## START Data supplied
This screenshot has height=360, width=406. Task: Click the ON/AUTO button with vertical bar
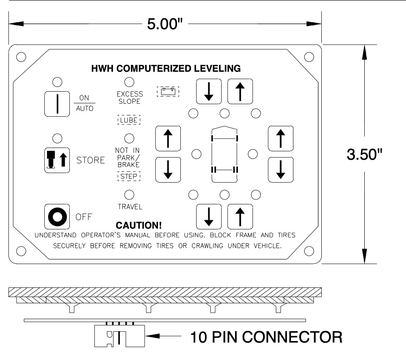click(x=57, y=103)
## END Data supplied
## START Data supplied
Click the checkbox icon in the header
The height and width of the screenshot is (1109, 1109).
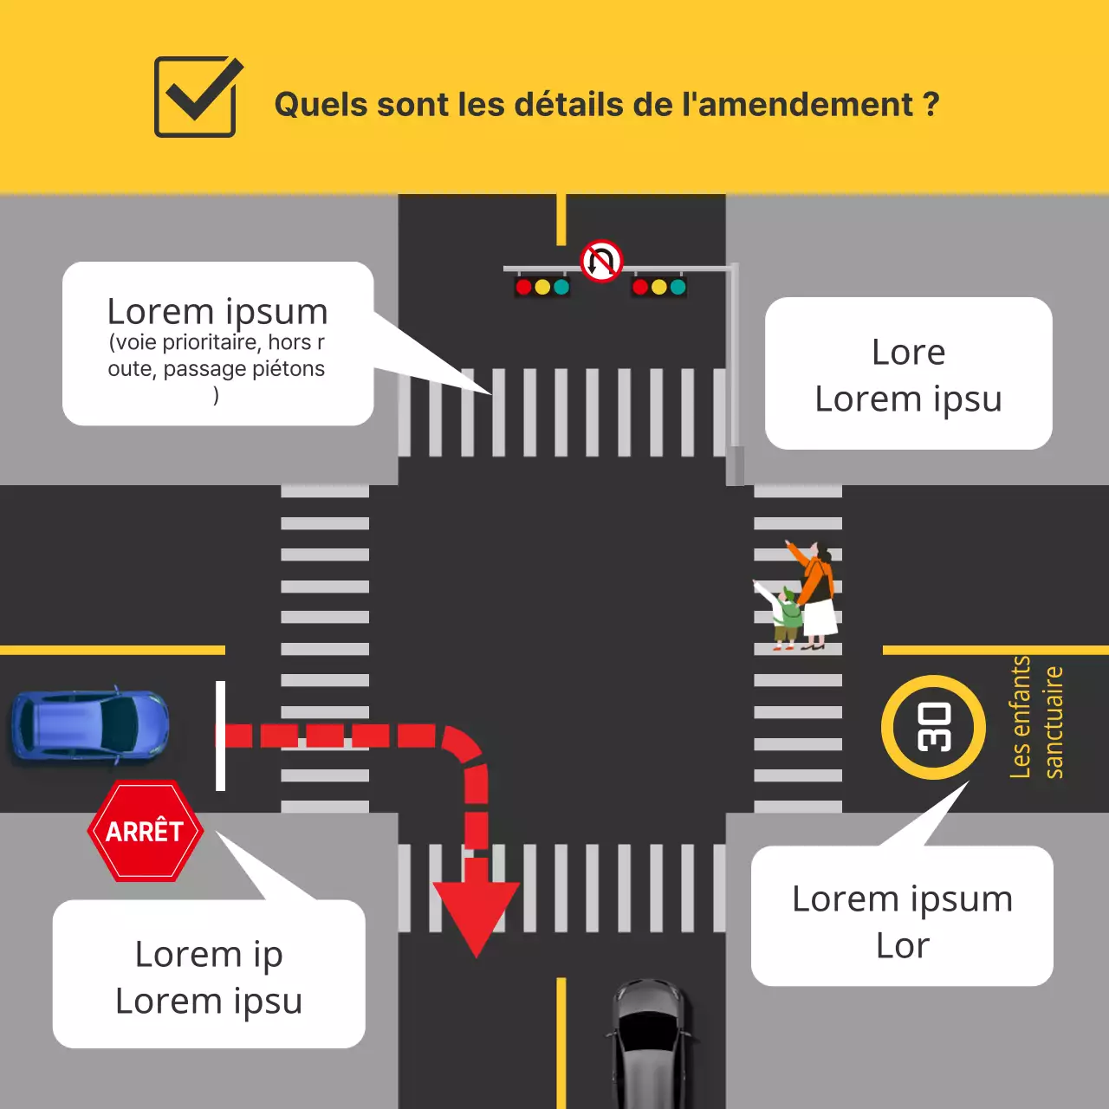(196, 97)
## END Data supplied
Goal: Please locate each line in the records above that contains the word "height" and copy those lines out in full.

Finished task:
This screenshot has height=360, width=406. Task: Click the ON/AUTO button with vertical bar
The height and width of the screenshot is (1109, 1109).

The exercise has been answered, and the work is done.